Together we have helped more than 120 people be reunited with loved ones around the country.
I read your recent story and must say I disagree vehemently with Dan Gibson’s second proposal for action.
The last thing that should happen is for releases to be stopped. Nearly everyone at Adams County is an asylum seeker, a person who has followed our laws and legally come to our country to ask for asylum.
Nearly all have family and friends in the U.S. waiting for them, people who can support them financially. Instead of being released to family and friends, as was U.S. policy for decades until 2017, they have been incarcerated and private companies such as Core Civic and LaSalle Corporation have earned billions of dollars paid by you and me, the U.S. taxpayers.
These men and women should be released to their families immediately unless there is a compelling reason for any specific individuals among them to be held.
The worst, the most inhumane thing we could possibly do would be to lock them into a place where they live in dorms of 50-120 people in very close quarters and with extremely limited medical facilities.
ICE should be chartering buses to transport them to their families in Houston, Dallas, Orlando, Tampa, Miami and other places.
If ICE can charter buses to transfer them from facility to facility and can charter planes to deport them to Havana and other places, they can charter buses and planes to restore them to their families.
There were factual inaccuracies in the article: 10 people were not released to the streets. They were released because our Natchez Network agreed to take them and help them get home (ICE does not release a detainee without the name and number of the person who will be picking that man or woman up).

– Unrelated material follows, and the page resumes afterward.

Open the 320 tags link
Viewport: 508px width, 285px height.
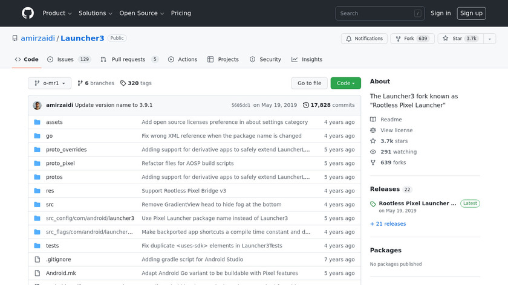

They weren’t released with no papers. In the end, every person who needed to fly (flying has the most stringent requirements) had adequate documentation to pass through TSA screening.
Adams County Correctional Center is not releasing people onto the streets of Natchez. It is a shame that the legitimate concerns about new transfers into Adams and about lack of medical facilities there have been overshadowed by these serious errors and the suggestion that the answer is to lock detainees and, apparently, staff into such closed, limited quarters.